- **Task item**: Print the listing below only from the line that has "Task: Enable the PPTP VPN server toggle" through the line that has "the caption mentioning", exactly, and drop any picture.

- **Data for analysis**:
======

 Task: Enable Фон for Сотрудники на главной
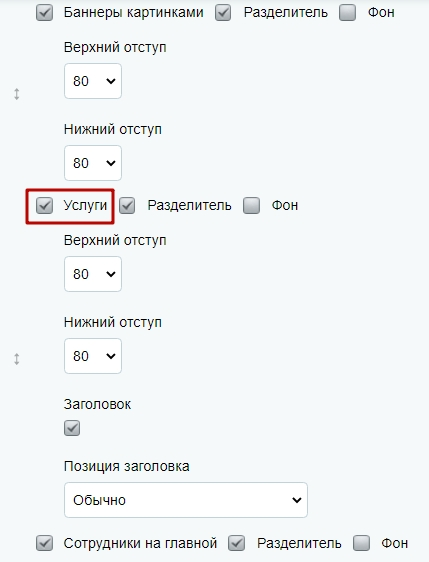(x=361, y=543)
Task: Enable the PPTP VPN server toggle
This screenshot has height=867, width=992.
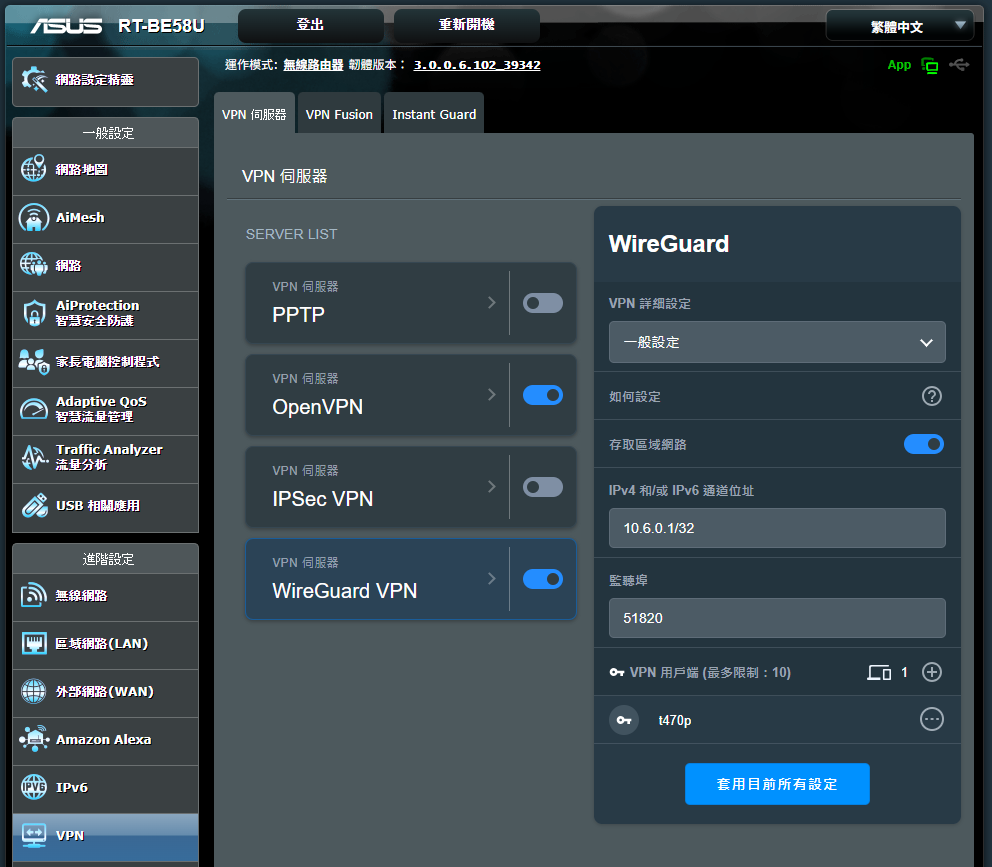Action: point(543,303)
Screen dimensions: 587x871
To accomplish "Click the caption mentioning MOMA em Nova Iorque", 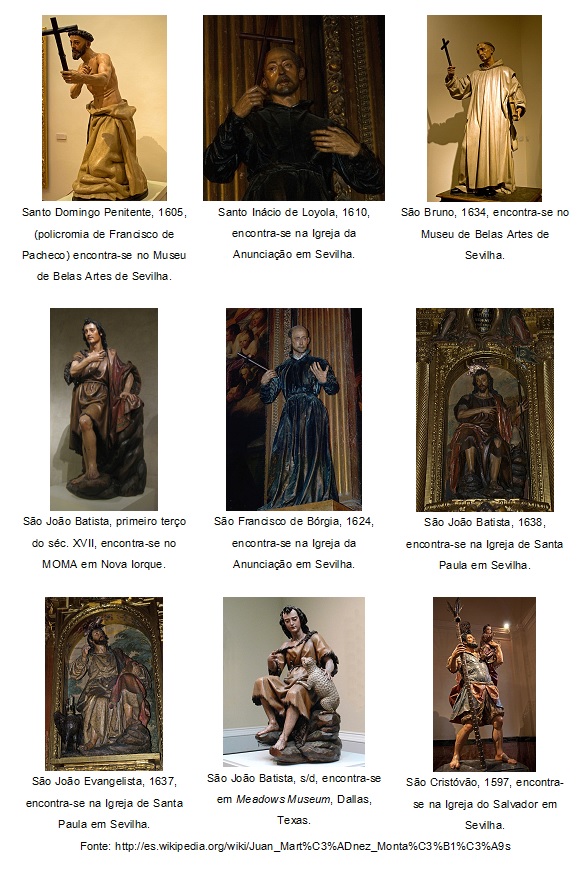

======

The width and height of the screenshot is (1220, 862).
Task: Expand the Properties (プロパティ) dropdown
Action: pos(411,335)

======

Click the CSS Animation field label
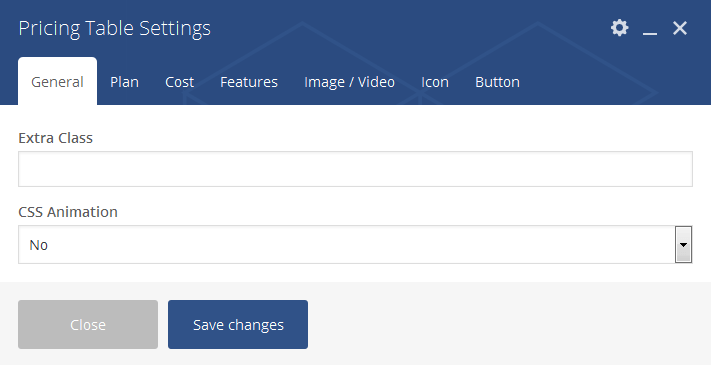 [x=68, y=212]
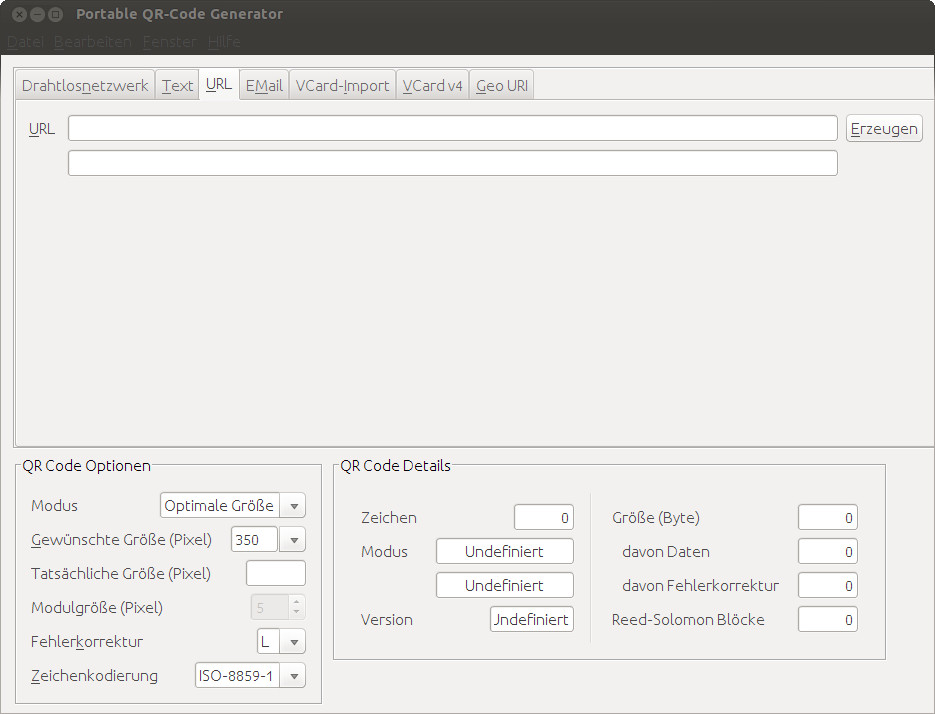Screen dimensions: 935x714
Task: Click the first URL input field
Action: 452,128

======

- **Answer to this problem**:
Task: Enable the PPTP VPN server toggle
This screenshot has height=867, width=992.
Action: point(543,303)
Screen dimensions: 587x871
To accomplish "Click the caption mentioning MOMA em Nova Iorque", 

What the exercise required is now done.